Historically, this is the legacy of the western world, conceived in Europe and developed through thousands of years – resulting in ever increasing individual freedom such as free speech, freedom of assembly, freedom to choose occupation and to live where you want, freedom of religion and much more. Generation after generation fought for freedom from oppression to gain more individual freedom, ie the freedom to be yourself.

Europe was in a unique position when the Roman Empire collapsed. There was no power big enough to take over after the Roman one, only thousands of small autonomous states that effectively competed to provide the best living conditions – none of them strong enough to become an empire. People in Europe inherited a common language (Latin), a numeric system, calendar and other standards from the Roman Empire.

As a result, ideas, goods and services could flow freely between people allover Europe without any super power being able to restrict them. That lead to huge advances in philosophy and science and consequently to the the renaissance and later the industrial revolution which lifted hundreds of millions out of misery and poverty in Europe.
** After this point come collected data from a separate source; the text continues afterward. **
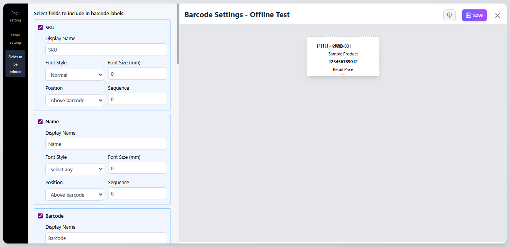
Task: Disable the Barcode field checkbox
Action: tap(40, 216)
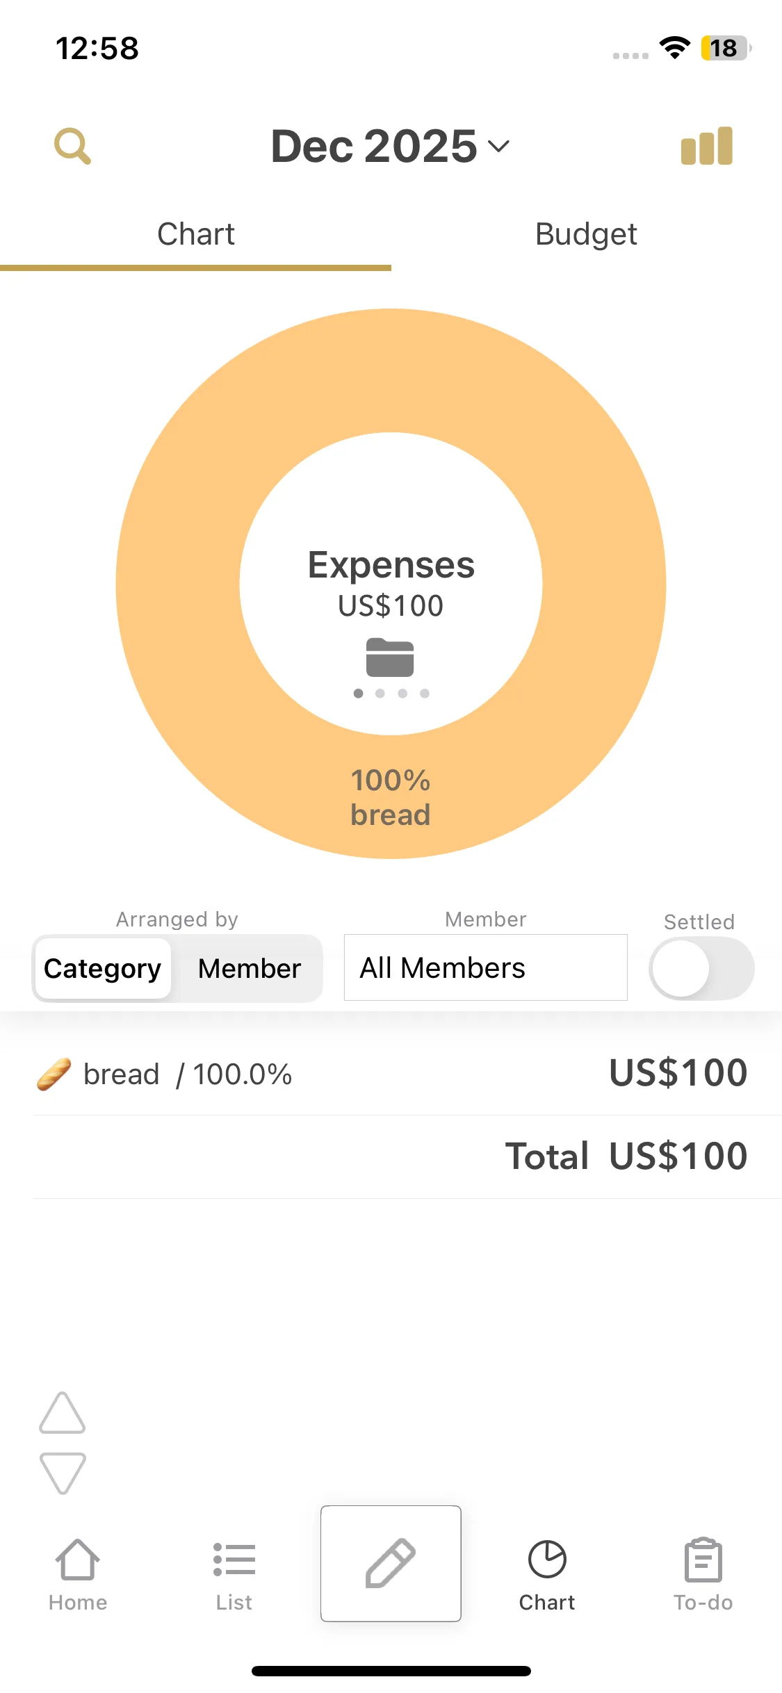Screen dimensions: 782x1693
Task: Open the pencil add-entry button
Action: (x=391, y=1563)
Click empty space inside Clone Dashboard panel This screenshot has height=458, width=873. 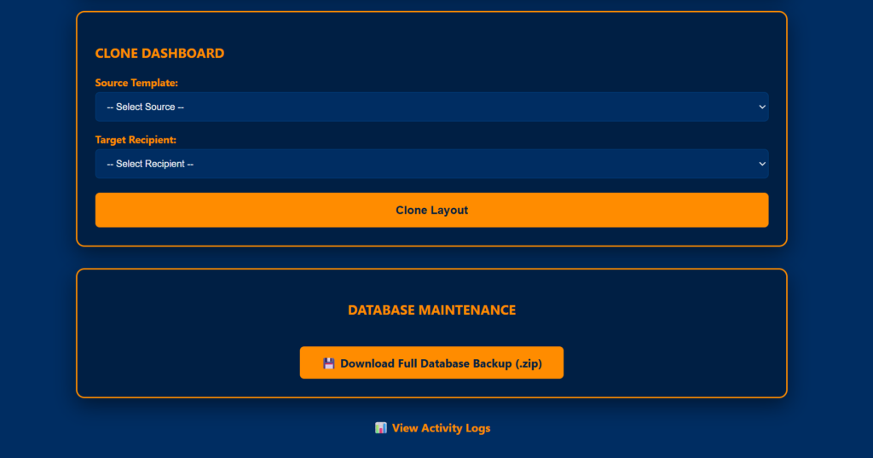(x=512, y=51)
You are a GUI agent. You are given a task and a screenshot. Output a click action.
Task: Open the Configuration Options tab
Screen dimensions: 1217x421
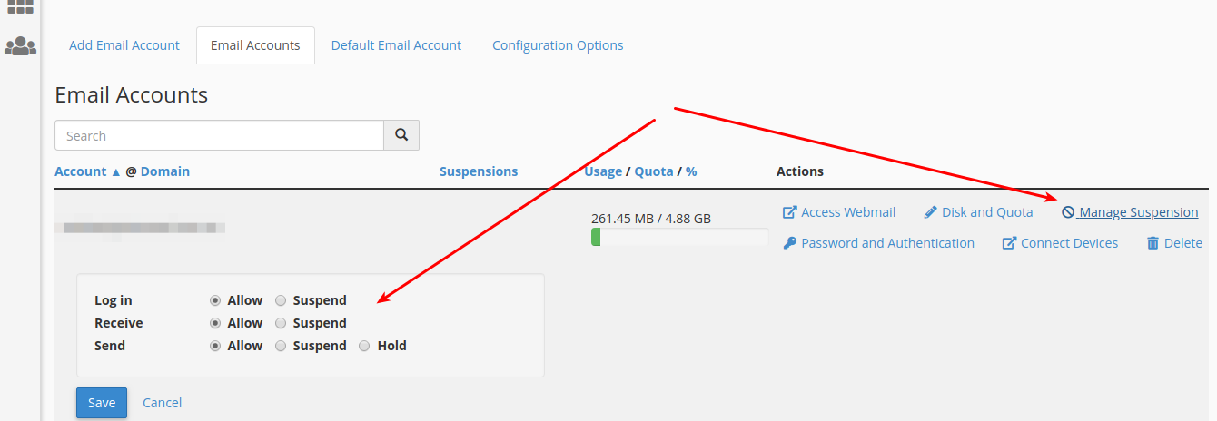558,45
These values have later been implemented in ‘The Western World’ and to even more societies around the world and has lifted billions out of poverty on a global scale.

All empires in human history have ended up collapsing from within when people running the system began serving themselves rather than regular people. That is what is happening to EU and US now. The biggest scientific and economic progressions of Europe happened before the EC/EU was created. I am sure that many people that supported first EC (later EU) in its early days represented a movement for peace and prosperity – that is, millions of individuals that wanted more interaction and interdependence between people living within European communities.

EU and the US have become empires that will collapse like all other empires have. I’d like to see the opposite movement back to what made Europe spawn the greatest achievements in human history; a movement towards ever smaller autonomous communities. In effect, such communities will compete to create the best living conditions for its people.